Hoe democratie weer snel tot etnocratie kan vervallen

03
author image
Joep Leerssen
Leestijd: 6 minuten

Toelichting van de opinieredactie

Het werk van Joep Leerssen, op het snijvlak van literatuurwetenschap, geschiedenis en Europese Studies, volg ik al jaren aandachtig. Zijn scherpe kijk op hedendaags en historisch nationalisme geeft hij in uiterst toegankelijke analyses, waar het schrijfplezier vanaf spat. Het essay dat hij op ons verzoek voor het FD schreef, waarin hij het gevaar van etnocentrisme voor de democratie vanuit historisch perspectief belicht, is daarop geen uitzondering. — Jesse Beentjes

In veel Europese landen staat de democratie onder druk doordat partijen die een nationalistische koers varen aan de macht komen. Dit zagen we in de jaren 20 en 30 van de vorige eeuw en vraagt opnieuw om waakzaamheid, schrijft emeritus hoogleraar Europese Studies Joep Leerssen.

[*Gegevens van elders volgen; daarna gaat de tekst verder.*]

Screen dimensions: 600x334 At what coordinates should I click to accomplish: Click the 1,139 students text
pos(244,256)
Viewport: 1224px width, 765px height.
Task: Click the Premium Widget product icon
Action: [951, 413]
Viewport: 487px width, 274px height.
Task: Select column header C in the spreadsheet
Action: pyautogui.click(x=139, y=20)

De natiestaat is nu een dikke eeuw oud. Ze werd in het leven geroepen tijdens de vredesonderhandelingen van Versailles in 1918, toen de verslagen multi-etnische keizerrijken (Hohenzollern, Habsburg en Osmaans) werden opgesplitst volgens het principe van het ‘zelfbeschikkingsrecht der volkeren’. In theorie, althans; het principe werd vaak verbroken door strategische belangen en wraakzucht om de agressors mores te leren.

Sowieso was het principe lastig te hanteren, want welk volk had nou het meeste zelfbeschikkingsrecht in grensgebieden zoals Sleeswijk-Holstein, Karelië, Transsylvanië of Zuid-Tirol? Een hele zwik referenda moest soelaas bieden. Maar tot lang na 1918 bleven oorlogshandelingen voortduren, van Anatolië en Finland tot Ulster en Spanje.

Hoe dan ook: het principe werd, althans in theorie, algemeen erkend en na de totalitaire dictaturen in ere hersteld: in het Westen na 1945, in het Oosten na 1989. De moderne democratische staat moet stoelen op volkssoevereiniteit (algemeen kiesrecht) en op het principe van zelfbeschikking, is de gedachte. De staat is er om de natie te belichamen. Maar wat is die natie? Zijn dat de Belgen, of veeleer de Vlamingen? De Spanjaarden, of de Catalanen? De Britten, of eerder de Schotten? En bij welke natie horen de verdeelde inwoners van Ulster, Transsylvanië en Bosnië-Herzegovina?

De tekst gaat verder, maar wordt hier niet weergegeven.